PROBLEM TO SOLVE ▸ Repeat every entry below exactly.

[Pixel coordinate grounding data]
######

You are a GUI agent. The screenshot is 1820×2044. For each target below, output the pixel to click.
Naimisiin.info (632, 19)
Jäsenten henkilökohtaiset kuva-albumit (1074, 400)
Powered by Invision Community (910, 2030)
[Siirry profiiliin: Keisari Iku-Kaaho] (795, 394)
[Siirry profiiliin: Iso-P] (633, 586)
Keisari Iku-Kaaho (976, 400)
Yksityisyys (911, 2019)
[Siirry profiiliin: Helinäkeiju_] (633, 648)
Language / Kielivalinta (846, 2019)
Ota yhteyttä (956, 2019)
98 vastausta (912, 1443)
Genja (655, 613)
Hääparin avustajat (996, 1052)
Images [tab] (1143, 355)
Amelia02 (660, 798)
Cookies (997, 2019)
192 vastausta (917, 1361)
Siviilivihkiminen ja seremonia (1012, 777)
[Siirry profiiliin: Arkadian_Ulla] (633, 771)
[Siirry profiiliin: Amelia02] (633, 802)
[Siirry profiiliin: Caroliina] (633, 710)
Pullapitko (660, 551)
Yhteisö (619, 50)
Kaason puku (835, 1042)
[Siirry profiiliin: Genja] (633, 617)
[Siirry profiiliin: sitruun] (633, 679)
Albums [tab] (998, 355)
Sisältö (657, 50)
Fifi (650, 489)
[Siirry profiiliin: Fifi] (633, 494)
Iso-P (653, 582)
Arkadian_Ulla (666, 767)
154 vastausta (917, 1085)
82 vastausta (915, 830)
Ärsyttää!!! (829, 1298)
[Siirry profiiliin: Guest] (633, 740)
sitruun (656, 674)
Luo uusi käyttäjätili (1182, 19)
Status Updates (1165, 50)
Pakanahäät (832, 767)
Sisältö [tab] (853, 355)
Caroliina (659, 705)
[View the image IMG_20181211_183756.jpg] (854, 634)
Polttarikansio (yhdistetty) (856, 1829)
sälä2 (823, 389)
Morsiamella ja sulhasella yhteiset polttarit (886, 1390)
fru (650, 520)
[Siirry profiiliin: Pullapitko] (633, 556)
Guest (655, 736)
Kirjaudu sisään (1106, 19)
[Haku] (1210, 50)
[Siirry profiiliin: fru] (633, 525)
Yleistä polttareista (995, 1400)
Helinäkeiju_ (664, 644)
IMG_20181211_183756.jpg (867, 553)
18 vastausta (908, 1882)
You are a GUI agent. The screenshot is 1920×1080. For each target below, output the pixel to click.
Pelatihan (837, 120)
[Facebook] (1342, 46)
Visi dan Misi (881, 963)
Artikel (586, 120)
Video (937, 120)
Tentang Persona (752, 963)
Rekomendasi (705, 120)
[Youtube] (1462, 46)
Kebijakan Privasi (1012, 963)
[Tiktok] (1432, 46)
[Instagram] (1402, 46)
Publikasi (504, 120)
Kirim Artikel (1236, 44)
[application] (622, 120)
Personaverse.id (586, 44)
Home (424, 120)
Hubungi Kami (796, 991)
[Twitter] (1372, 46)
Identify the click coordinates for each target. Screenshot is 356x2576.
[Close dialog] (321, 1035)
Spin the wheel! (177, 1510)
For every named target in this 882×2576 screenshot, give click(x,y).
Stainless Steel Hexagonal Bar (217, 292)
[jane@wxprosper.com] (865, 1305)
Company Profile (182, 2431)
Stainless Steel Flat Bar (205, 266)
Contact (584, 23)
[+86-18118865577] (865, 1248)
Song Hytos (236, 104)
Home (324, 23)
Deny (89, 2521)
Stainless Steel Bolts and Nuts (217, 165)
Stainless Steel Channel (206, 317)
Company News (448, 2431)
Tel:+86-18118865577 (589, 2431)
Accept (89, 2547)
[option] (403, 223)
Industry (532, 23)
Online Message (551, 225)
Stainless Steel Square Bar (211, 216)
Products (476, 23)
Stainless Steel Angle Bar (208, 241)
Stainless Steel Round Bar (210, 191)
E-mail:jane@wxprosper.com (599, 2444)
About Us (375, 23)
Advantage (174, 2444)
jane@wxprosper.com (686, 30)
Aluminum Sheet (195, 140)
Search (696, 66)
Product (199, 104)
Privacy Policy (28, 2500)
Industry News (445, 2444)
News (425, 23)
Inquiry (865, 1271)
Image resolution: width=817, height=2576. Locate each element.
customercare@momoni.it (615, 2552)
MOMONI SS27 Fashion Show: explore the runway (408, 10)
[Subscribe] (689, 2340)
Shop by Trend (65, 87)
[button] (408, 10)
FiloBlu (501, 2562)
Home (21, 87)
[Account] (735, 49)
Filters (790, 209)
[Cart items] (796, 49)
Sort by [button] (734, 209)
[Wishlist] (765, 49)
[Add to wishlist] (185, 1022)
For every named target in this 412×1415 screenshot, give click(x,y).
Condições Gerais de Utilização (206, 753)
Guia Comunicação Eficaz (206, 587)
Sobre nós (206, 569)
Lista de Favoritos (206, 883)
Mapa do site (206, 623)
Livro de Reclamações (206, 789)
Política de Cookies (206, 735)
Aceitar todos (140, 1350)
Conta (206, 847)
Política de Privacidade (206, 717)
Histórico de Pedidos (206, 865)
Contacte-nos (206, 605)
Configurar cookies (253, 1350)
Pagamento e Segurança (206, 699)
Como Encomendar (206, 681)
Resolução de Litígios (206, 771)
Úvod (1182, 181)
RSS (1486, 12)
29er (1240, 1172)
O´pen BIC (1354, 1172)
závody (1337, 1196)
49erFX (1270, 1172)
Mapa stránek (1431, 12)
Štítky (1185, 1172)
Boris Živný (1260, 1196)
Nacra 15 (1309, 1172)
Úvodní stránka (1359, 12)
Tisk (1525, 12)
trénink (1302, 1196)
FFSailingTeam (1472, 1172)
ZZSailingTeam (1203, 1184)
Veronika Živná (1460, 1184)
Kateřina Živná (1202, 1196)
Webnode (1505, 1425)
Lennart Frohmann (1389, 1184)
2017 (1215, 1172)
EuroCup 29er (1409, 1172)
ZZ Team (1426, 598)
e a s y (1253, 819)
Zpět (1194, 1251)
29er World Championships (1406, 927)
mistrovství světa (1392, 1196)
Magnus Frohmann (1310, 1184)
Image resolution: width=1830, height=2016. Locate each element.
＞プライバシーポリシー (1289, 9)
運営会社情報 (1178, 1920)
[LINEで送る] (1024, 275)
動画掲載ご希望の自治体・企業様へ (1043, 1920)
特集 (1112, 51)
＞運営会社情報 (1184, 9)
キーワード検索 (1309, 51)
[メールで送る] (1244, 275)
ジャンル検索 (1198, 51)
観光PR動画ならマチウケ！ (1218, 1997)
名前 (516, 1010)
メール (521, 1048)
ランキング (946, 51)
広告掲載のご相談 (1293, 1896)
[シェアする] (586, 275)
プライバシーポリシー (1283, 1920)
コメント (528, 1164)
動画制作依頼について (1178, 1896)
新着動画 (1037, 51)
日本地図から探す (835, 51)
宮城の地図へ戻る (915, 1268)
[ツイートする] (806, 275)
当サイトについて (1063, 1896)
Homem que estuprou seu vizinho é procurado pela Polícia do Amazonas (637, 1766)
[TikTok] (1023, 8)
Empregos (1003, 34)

######

WORKED SOLUTION ▸
You are a GUI agent. The screenshot is 1820×2044. For each target below, output the pixel to click.
Naimisiin.info (632, 19)
Jäsenten henkilökohtaiset kuva-albumit (1074, 400)
Powered by Invision Community (910, 2030)
[Siirry profiiliin: Keisari Iku-Kaaho] (795, 394)
[Siirry profiiliin: Iso-P] (633, 586)
Keisari Iku-Kaaho (976, 400)
Yksityisyys (911, 2019)
[Siirry profiiliin: Helinäkeiju_] (633, 648)
Language / Kielivalinta (846, 2019)
Ota yhteyttä (956, 2019)
98 vastausta (912, 1443)
Genja (655, 613)
Hääparin avustajat (996, 1052)
Images [tab] (1143, 355)
Amelia02 (660, 798)
Cookies (997, 2019)
192 vastausta (917, 1361)
Siviilivihkiminen ja seremonia (1012, 777)
[Siirry profiiliin: Arkadian_Ulla] (633, 771)
[Siirry profiiliin: Amelia02] (633, 802)
[Siirry profiiliin: Caroliina] (633, 710)
Pullapitko (660, 551)
Yhteisö (619, 50)
Kaason puku (835, 1042)
[Siirry profiiliin: Genja] (633, 617)
[Siirry profiiliin: sitruun] (633, 679)
Albums [tab] (998, 355)
Sisältö (657, 50)
Fifi (650, 489)
[Siirry profiiliin: Fifi] (633, 494)
Iso-P (653, 582)
Arkadian_Ulla (666, 767)
154 vastausta (917, 1085)
82 vastausta (915, 830)
Ärsyttää!!! (829, 1298)
[Siirry profiiliin: Guest] (633, 740)
sitruun (656, 674)
Luo uusi käyttäjätili (1182, 19)
Status Updates (1165, 50)
Pakanahäät (832, 767)
Sisältö [tab] (853, 355)
Caroliina (659, 705)
[View the image IMG_20181211_183756.jpg] (854, 634)
Polttarikansio (yhdistetty) (856, 1829)
sälä2 (823, 389)
Morsiamella ja sulhasella yhteiset polttarit (886, 1390)
fru (650, 520)
[Siirry profiiliin: Pullapitko] (633, 556)
Guest (655, 736)
Kirjaudu sisään (1106, 19)
[Haku] (1210, 50)
[Siirry profiiliin: fru] (633, 525)
Yleistä polttareista (995, 1400)
Helinäkeiju_ (664, 644)
IMG_20181211_183756.jpg (867, 553)
18 vastausta (908, 1882)
You are a GUI agent. The screenshot is 1920×1080. For each target below, output the pixel to click.
Pelatihan (837, 120)
[Facebook] (1342, 46)
Visi dan Misi (881, 963)
Artikel (586, 120)
Video (937, 120)
Tentang Persona (752, 963)
Rekomendasi (705, 120)
[Youtube] (1462, 46)
Kebijakan Privasi (1012, 963)
[Tiktok] (1432, 46)
[Instagram] (1402, 46)
Publikasi (504, 120)
Kirim Artikel (1236, 44)
[application] (622, 120)
Personaverse.id (586, 44)
Home (424, 120)
Hubungi Kami (796, 991)
[Twitter] (1372, 46)
Identify the click coordinates for each target. Screenshot is 356x2576.
[Close dialog] (321, 1035)
Spin the wheel! (177, 1510)
For every named target in this 882×2576 screenshot, give click(x,y).
Stainless Steel Hexagonal Bar (217, 292)
[jane@wxprosper.com] (865, 1305)
Company Profile (182, 2431)
Stainless Steel Flat Bar (205, 266)
Contact (584, 23)
[+86-18118865577] (865, 1248)
Song Hytos (236, 104)
Home (324, 23)
Deny (89, 2521)
Stainless Steel Bolts and Nuts (217, 165)
Stainless Steel Channel (206, 317)
Company News (448, 2431)
Tel:+86-18118865577 (589, 2431)
Accept (89, 2547)
[option] (403, 223)
Industry (532, 23)
Online Message (551, 225)
Stainless Steel Square Bar (211, 216)
Products (476, 23)
Stainless Steel Angle Bar (208, 241)
Stainless Steel Round Bar (210, 191)
E-mail:jane@wxprosper.com (599, 2444)
About Us (375, 23)
Advantage (174, 2444)
jane@wxprosper.com (686, 30)
Aluminum Sheet (195, 140)
Search (696, 66)
Product (199, 104)
Privacy Policy (28, 2500)
Industry News (445, 2444)
News (425, 23)
Inquiry (865, 1271)
Image resolution: width=817, height=2576. Locate each element.
customercare@momoni.it (615, 2552)
MOMONI SS27 Fashion Show: explore the runway (408, 10)
[Subscribe] (689, 2340)
Shop by Trend (65, 87)
[button] (408, 10)
FiloBlu (501, 2562)
Home (21, 87)
[Account] (735, 49)
Filters (790, 209)
[Cart items] (796, 49)
Sort by [button] (734, 209)
[Wishlist] (765, 49)
[Add to wishlist] (185, 1022)
For every named target in this 412×1415 screenshot, give click(x,y).
Condições Gerais de Utilização (206, 753)
Guia Comunicação Eficaz (206, 587)
Sobre nós (206, 569)
Lista de Favoritos (206, 883)
Mapa do site (206, 623)
Livro de Reclamações (206, 789)
Política de Cookies (206, 735)
Aceitar todos (140, 1350)
Conta (206, 847)
Política de Privacidade (206, 717)
Histórico de Pedidos (206, 865)
Contacte-nos (206, 605)
Configurar cookies (253, 1350)
Pagamento e Segurança (206, 699)
Como Encomendar (206, 681)
Resolução de Litígios (206, 771)
Úvod (1182, 181)
RSS (1486, 12)
29er (1240, 1172)
O´pen BIC (1354, 1172)
závody (1337, 1196)
49erFX (1270, 1172)
Mapa stránek (1431, 12)
Štítky (1185, 1172)
Boris Živný (1260, 1196)
Nacra 15 (1309, 1172)
Úvodní stránka (1359, 12)
Tisk (1525, 12)
trénink (1302, 1196)
FFSailingTeam (1472, 1172)
ZZSailingTeam (1203, 1184)
Veronika Živná (1460, 1184)
Kateřina Živná (1202, 1196)
Webnode (1505, 1425)
Lennart Frohmann (1389, 1184)
2017 (1215, 1172)
EuroCup 29er (1409, 1172)
ZZ Team (1426, 598)
e a s y (1253, 819)
Zpět (1194, 1251)
29er World Championships (1406, 927)
mistrovství světa (1392, 1196)
Magnus Frohmann (1310, 1184)
Image resolution: width=1830, height=2016. Locate each element.
＞プライバシーポリシー (1289, 9)
運営会社情報 (1178, 1920)
[LINEで送る] (1024, 275)
動画掲載ご希望の自治体・企業様へ (1043, 1920)
特集 (1112, 51)
＞運営会社情報 (1184, 9)
キーワード検索 (1309, 51)
[メールで送る] (1244, 275)
ジャンル検索 (1198, 51)
観光PR動画ならマチウケ！ (1218, 1997)
名前 (516, 1010)
メール (521, 1048)
ランキング (946, 51)
広告掲載のご相談 (1293, 1896)
[シェアする] (586, 275)
プライバシーポリシー (1283, 1920)
コメント (528, 1164)
動画制作依頼について (1178, 1896)
新着動画 (1037, 51)
日本地図から探す (835, 51)
宮城の地図へ戻る (915, 1268)
[ツイートする] (806, 275)
当サイトについて (1063, 1896)
Homem que estuprou seu vizinho é procurado pela Polícia do Amazonas (637, 1766)
[TikTok] (1023, 8)
Empregos (1003, 34)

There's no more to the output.